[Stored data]
◇ ◇ ◇ ◇

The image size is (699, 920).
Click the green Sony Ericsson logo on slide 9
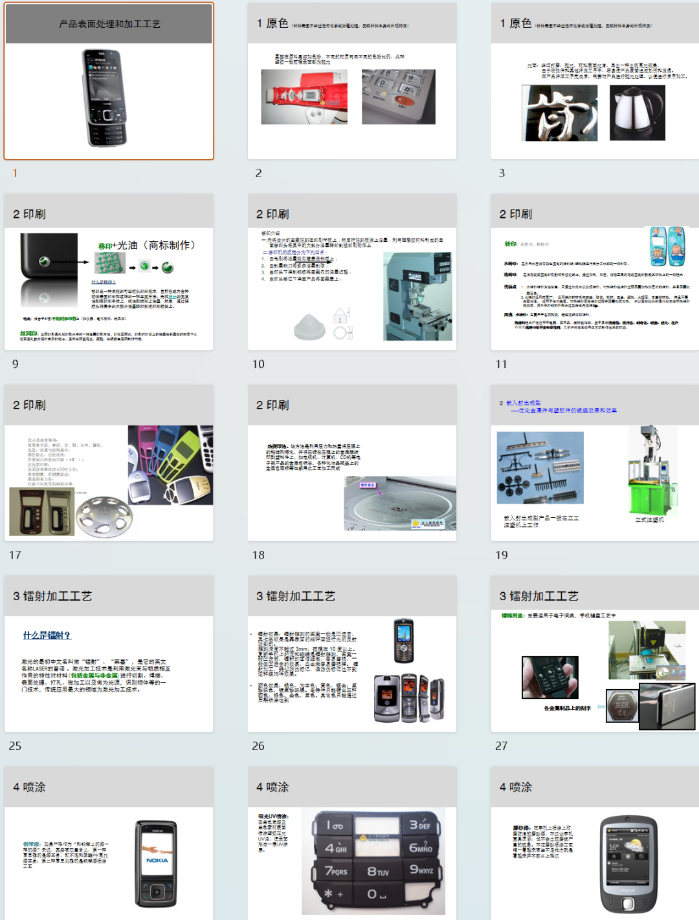click(x=167, y=266)
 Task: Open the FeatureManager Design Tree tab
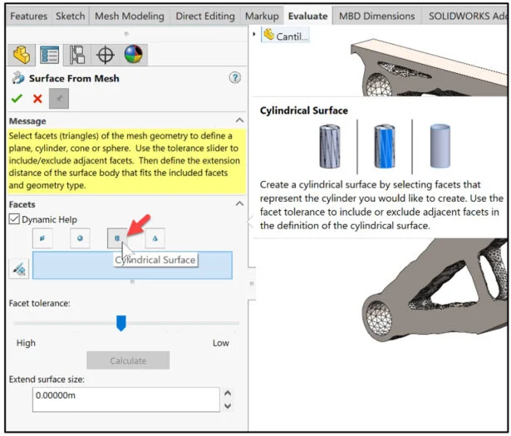21,55
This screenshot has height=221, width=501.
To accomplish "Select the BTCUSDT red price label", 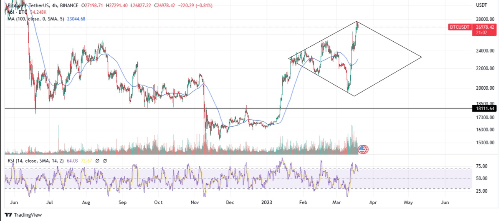I will (x=461, y=27).
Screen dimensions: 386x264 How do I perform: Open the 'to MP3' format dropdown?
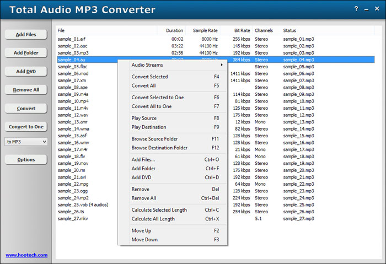pos(26,142)
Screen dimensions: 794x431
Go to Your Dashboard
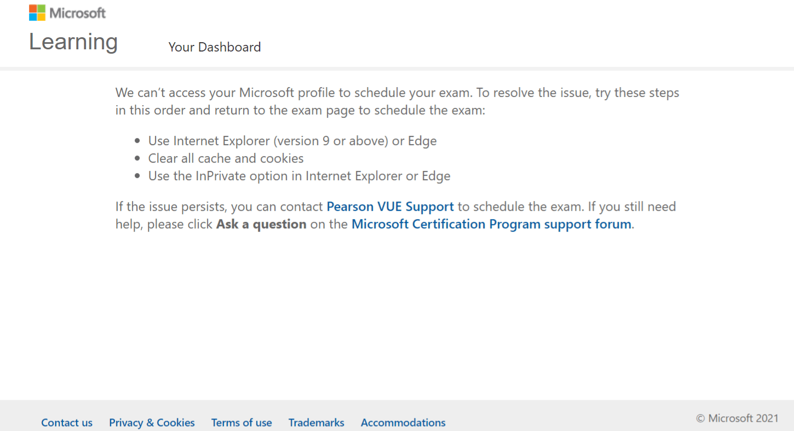pos(215,47)
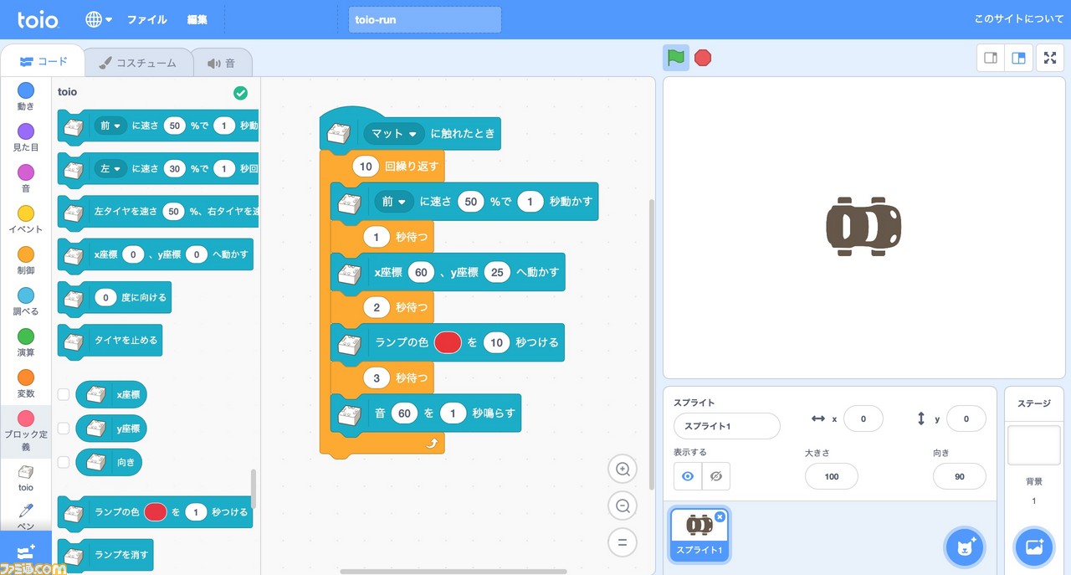Enable the x座標 reporter checkbox
The image size is (1071, 575).
(x=64, y=394)
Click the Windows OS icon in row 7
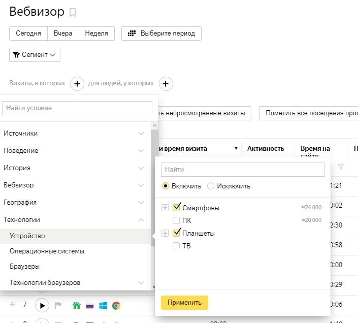Viewport: 358px width, 323px height. (x=103, y=305)
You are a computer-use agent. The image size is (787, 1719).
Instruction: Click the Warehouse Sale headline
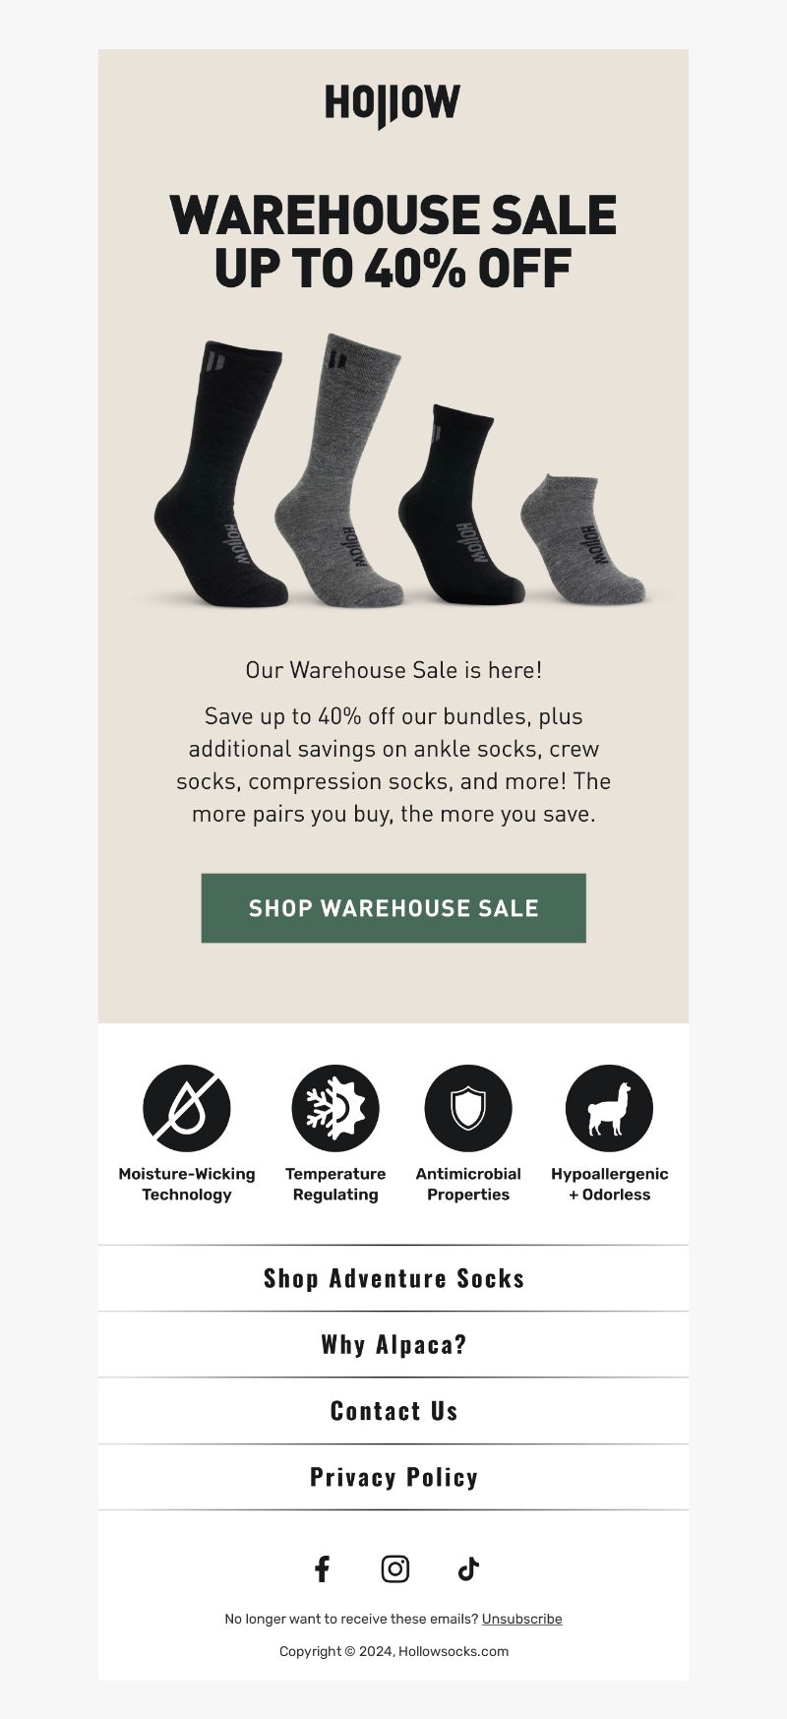[394, 242]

◇ ◇ ◇ ◇

Every line from the one containing "Instruction: Click the" through the end of the records is to be returned exactly, and those lines alone; pictures are dropped.

Answer section:
Instruction: Click the Warehouse Sale headline
[394, 242]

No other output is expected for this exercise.